Directions: Exact repetition of the data below is required.

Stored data

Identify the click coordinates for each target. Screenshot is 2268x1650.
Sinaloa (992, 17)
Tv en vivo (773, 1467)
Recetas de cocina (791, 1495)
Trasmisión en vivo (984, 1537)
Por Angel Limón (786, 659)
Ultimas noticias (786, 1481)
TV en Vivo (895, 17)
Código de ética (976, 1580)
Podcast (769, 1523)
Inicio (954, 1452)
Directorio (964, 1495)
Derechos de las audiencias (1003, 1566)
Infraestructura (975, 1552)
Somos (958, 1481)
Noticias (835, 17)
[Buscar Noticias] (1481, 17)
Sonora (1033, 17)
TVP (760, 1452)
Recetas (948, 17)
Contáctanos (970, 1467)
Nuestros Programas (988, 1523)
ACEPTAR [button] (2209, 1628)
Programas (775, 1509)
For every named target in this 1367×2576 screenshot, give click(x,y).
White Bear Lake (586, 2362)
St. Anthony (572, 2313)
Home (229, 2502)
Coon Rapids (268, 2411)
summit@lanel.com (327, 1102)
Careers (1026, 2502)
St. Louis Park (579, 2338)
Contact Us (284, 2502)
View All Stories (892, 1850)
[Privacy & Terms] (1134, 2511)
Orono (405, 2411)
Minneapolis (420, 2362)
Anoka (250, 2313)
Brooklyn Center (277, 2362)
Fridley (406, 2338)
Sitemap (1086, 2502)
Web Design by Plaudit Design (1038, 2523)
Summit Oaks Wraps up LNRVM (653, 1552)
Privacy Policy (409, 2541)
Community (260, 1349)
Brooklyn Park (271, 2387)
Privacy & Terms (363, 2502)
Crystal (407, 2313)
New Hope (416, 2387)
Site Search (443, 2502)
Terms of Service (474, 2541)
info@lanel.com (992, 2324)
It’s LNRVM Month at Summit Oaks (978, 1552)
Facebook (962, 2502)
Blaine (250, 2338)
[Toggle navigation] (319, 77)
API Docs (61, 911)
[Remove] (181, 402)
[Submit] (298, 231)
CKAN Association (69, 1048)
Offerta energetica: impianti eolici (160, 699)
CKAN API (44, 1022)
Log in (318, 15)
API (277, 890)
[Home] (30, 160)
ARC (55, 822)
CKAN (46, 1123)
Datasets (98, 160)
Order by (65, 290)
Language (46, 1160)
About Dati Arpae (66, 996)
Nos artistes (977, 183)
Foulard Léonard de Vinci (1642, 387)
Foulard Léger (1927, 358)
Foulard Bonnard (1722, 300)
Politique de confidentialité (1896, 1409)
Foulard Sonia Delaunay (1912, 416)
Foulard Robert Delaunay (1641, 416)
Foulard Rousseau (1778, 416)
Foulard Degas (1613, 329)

Result:
Identify the click coordinates for each target. Screenshot is 2268x1650.
Sinaloa (992, 17)
Tv en vivo (773, 1467)
Recetas de cocina (791, 1495)
Trasmisión en vivo (984, 1537)
Por Angel Limón (786, 659)
Ultimas noticias (786, 1481)
TV en Vivo (895, 17)
Código de ética (976, 1580)
Podcast (769, 1523)
Inicio (954, 1452)
Directorio (964, 1495)
Derechos de las audiencias (1003, 1566)
Infraestructura (975, 1552)
Somos (958, 1481)
Noticias (835, 17)
[Buscar Noticias] (1481, 17)
Sonora (1033, 17)
TVP (760, 1452)
Recetas (948, 17)
Contáctanos (970, 1467)
Nuestros Programas (988, 1523)
ACEPTAR [button] (2209, 1628)
Programas (775, 1509)
For every named target in this 1367×2576 screenshot, give click(x,y).
White Bear Lake (586, 2362)
St. Anthony (572, 2313)
Home (229, 2502)
Coon Rapids (268, 2411)
summit@lanel.com (327, 1102)
Careers (1026, 2502)
St. Louis Park (579, 2338)
Contact Us (284, 2502)
View All Stories (892, 1850)
[Privacy & Terms] (1134, 2511)
Orono (405, 2411)
Minneapolis (420, 2362)
Anoka (250, 2313)
Brooklyn Center (277, 2362)
Fridley (406, 2338)
Sitemap (1086, 2502)
Web Design by Plaudit Design (1038, 2523)
Summit Oaks Wraps up LNRVM (653, 1552)
Privacy Policy (409, 2541)
Community (260, 1349)
Brooklyn Park (271, 2387)
Privacy & Terms (363, 2502)
Crystal (407, 2313)
New Hope (416, 2387)
Site Search (443, 2502)
Terms of Service (474, 2541)
info@lanel.com (992, 2324)
It’s LNRVM Month at Summit Oaks (978, 1552)
Facebook (962, 2502)
Blaine (250, 2338)
[Toggle navigation] (319, 77)
API Docs (61, 911)
[Remove] (181, 402)
[Submit] (298, 231)
CKAN Association (69, 1048)
Offerta energetica: impianti eolici (160, 699)
CKAN API (44, 1022)
Log in (318, 15)
API (277, 890)
[Home] (30, 160)
ARC (55, 822)
CKAN (46, 1123)
Datasets (98, 160)
Order by (65, 290)
Language (46, 1160)
About Dati Arpae (66, 996)
Nos artistes (977, 183)
Foulard Léonard de Vinci (1642, 387)
Foulard Léger (1927, 358)
Foulard Bonnard (1722, 300)
Politique de confidentialité (1896, 1409)
Foulard Sonia Delaunay (1912, 416)
Foulard Robert Delaunay (1641, 416)
Foulard Rousseau (1778, 416)
Foulard Degas (1613, 329)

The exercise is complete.